How to assess the quality of your data?
An experiment with Great Expectations
I was exploring options available on the market to assess the quality of datasets, with a fairly simple objective in mind: find a way to standardize the verification steps of data ingestion flows. But the more I searched, the more questions about governance came up. Who defines these business-specific rules? Where are they stored and documented? How can we make sure that the domain users have the possibility to state their own rules – with as little friction as possible for the engineer implementing them?
That’s in this context that I came across a tool named Great Expectations. A catchy name with an interesting idea behind it: the definition of expectations on your data. These are assertions expressed in a declarative language in the form of simple, human-readable Python methods.
# Expects the values in the column passenger_count to be between 1 and 6
# ... but a comment is not even needed here, the declaration of expectations feels natural :)
expect_column_values_to_be_between(
column='passenger_count',
min_value=1,
max_value=6
)
Listed in a collaborative Expectations Gallery, everyone can create their own expectations and the proposals undergo a series of tests that classify them from experimental to production-ready.

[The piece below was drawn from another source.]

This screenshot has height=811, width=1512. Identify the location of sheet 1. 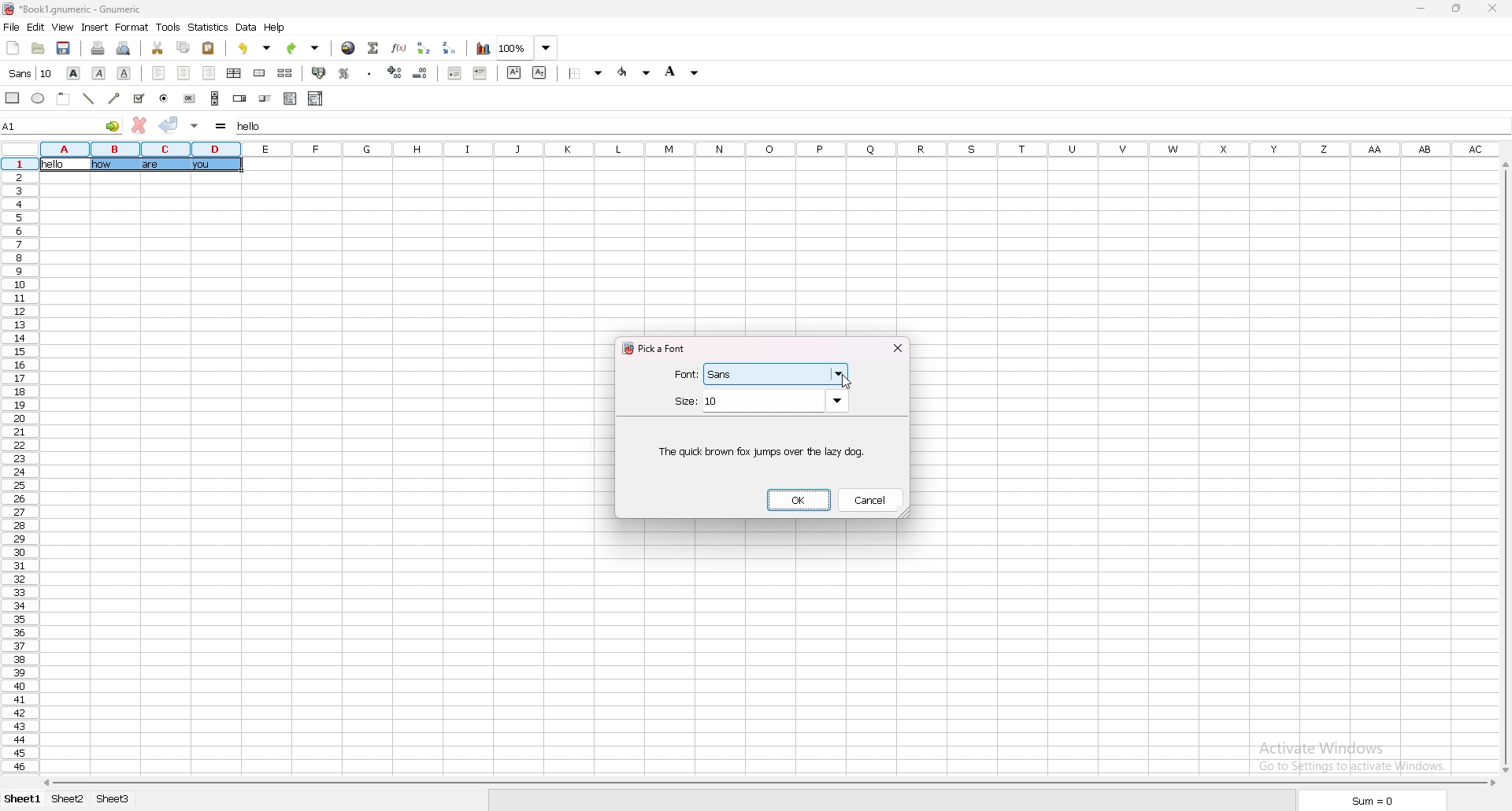
(21, 801).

The library then provides a structure to execute them, covering the full pipeline from discovery to production data validation. In this article I’ll walk through my first experiment with it, and then conclude on whether or not it met my initial needs. This will also be the opportunity to open a discussion on the concept of data as a product. If you don’t want to delve into techy details, you are allowed to jump straight to the conclusion.
The initialization
GX (Great Expectations) can be used in two distinct versions: open source or SaaS – as of today, the SaaS solution GX Cloud is still in free beta. Both offer integrations that fit most tech stacks, with the argument in favor of the latter being its ease of deployment and scaling. For now, we’ll simply install the great_expectations open-source Python package and give it a try. Our workflow will follow these four main steps.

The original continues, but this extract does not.